Proof-of-concept exploit available for Linux 'Copy Fail' vulnerability (CVE-2026-31431)
CVE-2026-31431, dubbed 'Copy Fail', is a high-severity (CVSS 7.8) local privilege escalation vulnerability in the Linux kernel affecting distributions released since 2017. A reliable public PoC is available, allowing unprivileged local users to achieve root access by corrupting the kernel's in-memory page cache of privileged binaries. Immediate patching is recommended, particularly for multi-tenant and containerized environments.
Authors: Sophos Counter Threat Unit Research Team
Source:Sophos
Detection / Hunter
What Happened
A major security flaw called 'Copy Fail' has been discovered in Linux operating systems dating back to 2017. This flaw allows a regular, unprivileged user on the system to gain full administrative (root) control. This matters because attackers who already have limited access to a system can use this to take over completely, which is especially dangerous for shared servers and cloud environments. System administrators should immediately apply the latest updates provided by their Linux vendors to fix this issue.
Key Takeaways
- CVE-2026-31431 ('Copy Fail') is a high-severity (CVSS 7.8) privilege escalation vulnerability affecting Linux distributions shipped since 2017.
- A reliable public proof-of-concept (PoC) exploit is available and works across multiple major Linux distributions.
- The vulnerability allows an unprivileged local user to obtain root-level access by corrupting the kernel's in-memory page cache of a privileged binary.
- Organizations should prioritize patching multi-tenant Linux hosts and container platforms due to the trivial nature of the exploit.
Affected Systems
- Linux distributions shipped since 2017
- Multi-tenant Linux hosts
- Container platforms
Vulnerabilities (CVEs)
- CVE-2026-31431
Attack Chain
An unprivileged local user executes the 'Copy Fail' exploit on a vulnerable Linux system.

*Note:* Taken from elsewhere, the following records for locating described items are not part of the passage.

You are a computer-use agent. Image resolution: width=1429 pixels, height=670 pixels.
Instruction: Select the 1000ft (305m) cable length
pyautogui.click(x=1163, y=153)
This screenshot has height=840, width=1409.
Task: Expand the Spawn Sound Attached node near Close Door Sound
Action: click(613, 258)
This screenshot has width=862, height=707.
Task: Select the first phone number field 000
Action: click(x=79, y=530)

The exploit targets and corrupts the kernel's in-memory page cache associated with a privileged binary. This memory corruption allows the attacker to bypass standard security boundaries and escalate their privileges to root-level access.
Detection Availability
- YARA Rules: No
- Sigma Rules: No
- Snort/Suricata Rules: No
- KQL Queries: No
- Splunk SPL Queries: No
- EQL Queries: No
- Other Detection Logic: No
No specific detection rules or queries are provided in the article.
Detection Engineering Assessment
EDR Visibility: Medium — EDR solutions may struggle to detect the specific in-memory page cache corruption but should have visibility into post-exploitation behaviors, such as unexpected root shells spawned by unprivileged processes. Network Visibility: None — This is a local privilege escalation vulnerability that does not generate inherent network traffic during exploitation. Detection Difficulty: Hard — The exploit relies on kernel-level memory corruption, which leaves few direct artifacts on disk or in standard logs until the attacker performs post-exploitation actions.
Required Log Sources
- Linux Auditd
- Process execution logs (e.g., Sysmon for Linux)
Hunting Hypotheses
| Hypothesis | Telemetry | ATT&CK Stage | FP Risk |
|---|---|---|---|
| Look for unprivileged user accounts unexpectedly spawning root-level shells or executing privileged commands without using sudo. | Process execution logs (Auditd/Sysmon for Linux) | Privilege Escalation | Low |
Control Gaps
- Network Intrusion Detection Systems (NIDS)
Key Behavioral Indicators
- Unexpected child processes running as root from non-root parent processes
False Positive Assessment
- Low
Recommendations
Immediate Mitigation
- Identify Linux systems running vulnerable kernel versions.
- Apply appropriate vendor-issued kernel updates as soon as possible.
Infrastructure Hardening
- Review and apply temporary mitigations recommended by Linux distribution vendors if immediate patching is not feasible.
- Minimize exposure to untrusted local code execution, particularly on multi-tenant hosts and container platforms.
User Protection
- Restrict local shell access to authorized users only.
Security Awareness
- Ensure administrators are aware of the heightened risk to multi-tenant and containerized environments when local privilege escalation vulnerabilities are disclosed.